Problem statement = For each line below, write it out exactly as it appears.

Start of Records shown

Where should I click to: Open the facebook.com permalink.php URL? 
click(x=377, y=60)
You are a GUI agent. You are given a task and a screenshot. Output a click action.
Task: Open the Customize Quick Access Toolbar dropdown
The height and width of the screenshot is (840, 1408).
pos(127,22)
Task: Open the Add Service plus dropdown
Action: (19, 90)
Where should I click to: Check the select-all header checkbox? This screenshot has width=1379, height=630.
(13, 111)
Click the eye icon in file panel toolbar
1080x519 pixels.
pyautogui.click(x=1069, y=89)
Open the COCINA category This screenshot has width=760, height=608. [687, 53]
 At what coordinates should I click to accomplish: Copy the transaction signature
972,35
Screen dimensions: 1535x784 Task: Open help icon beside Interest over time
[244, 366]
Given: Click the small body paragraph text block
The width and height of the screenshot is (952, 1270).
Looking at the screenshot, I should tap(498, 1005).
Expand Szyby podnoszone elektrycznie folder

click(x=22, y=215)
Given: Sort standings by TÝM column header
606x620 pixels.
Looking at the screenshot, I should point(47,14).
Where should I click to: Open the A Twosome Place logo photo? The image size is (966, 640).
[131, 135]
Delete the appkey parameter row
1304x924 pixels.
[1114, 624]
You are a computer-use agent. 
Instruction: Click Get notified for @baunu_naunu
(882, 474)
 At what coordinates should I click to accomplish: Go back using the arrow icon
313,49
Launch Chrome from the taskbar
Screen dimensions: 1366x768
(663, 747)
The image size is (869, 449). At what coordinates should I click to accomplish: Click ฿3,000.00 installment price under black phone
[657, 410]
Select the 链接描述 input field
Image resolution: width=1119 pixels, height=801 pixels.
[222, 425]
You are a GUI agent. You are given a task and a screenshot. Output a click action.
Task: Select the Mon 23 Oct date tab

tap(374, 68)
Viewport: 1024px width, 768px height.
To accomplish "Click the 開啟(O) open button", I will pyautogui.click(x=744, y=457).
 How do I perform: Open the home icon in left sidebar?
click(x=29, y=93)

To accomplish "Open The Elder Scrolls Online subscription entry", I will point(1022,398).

End of Records shown

Response for this exercise =
Where should I click to: Open the facebook.com permalink.php URL? 
click(x=377, y=60)
You are a GUI agent. You are given a task and a screenshot. Output a click action.
Task: Open the Customize Quick Access Toolbar dropdown
The height and width of the screenshot is (840, 1408).
pos(127,22)
Task: Open the Add Service plus dropdown
Action: (19, 90)
Where should I click to: Check the select-all header checkbox? This screenshot has width=1379, height=630.
(13, 111)
Click the eye icon in file panel toolbar
1080x519 pixels.
pyautogui.click(x=1069, y=89)
Open the COCINA category This screenshot has width=760, height=608. [687, 53]
 At what coordinates should I click to accomplish: Copy the transaction signature
972,35
Screen dimensions: 1535x784 Task: Open help icon beside Interest over time
[244, 366]
Given: Click the small body paragraph text block
The width and height of the screenshot is (952, 1270).
Looking at the screenshot, I should tap(498, 1005).
Expand Szyby podnoszone elektrycznie folder

click(x=22, y=215)
Given: Sort standings by TÝM column header
606x620 pixels.
Looking at the screenshot, I should point(47,14).
Where should I click to: Open the A Twosome Place logo photo? The image size is (966, 640).
[131, 135]
Delete the appkey parameter row
1304x924 pixels.
[1114, 624]
You are a computer-use agent. 
Instruction: Click Get notified for @baunu_naunu
(882, 474)
 At what coordinates should I click to accomplish: Go back using the arrow icon
313,49
Launch Chrome from the taskbar
Screen dimensions: 1366x768
(663, 747)
The image size is (869, 449). At what coordinates should I click to accomplish: Click ฿3,000.00 installment price under black phone
[657, 410]
Select the 链接描述 input field
Image resolution: width=1119 pixels, height=801 pixels.
[222, 425]
You are a GUI agent. You are given a task and a screenshot. Output a click action.
Task: Select the Mon 23 Oct date tab

tap(374, 68)
Viewport: 1024px width, 768px height.
To accomplish "Click the 開啟(O) open button", I will pyautogui.click(x=744, y=457).
 How do I perform: Open the home icon in left sidebar?
click(x=29, y=93)

To accomplish "Open The Elder Scrolls Online subscription entry", I will point(1022,398).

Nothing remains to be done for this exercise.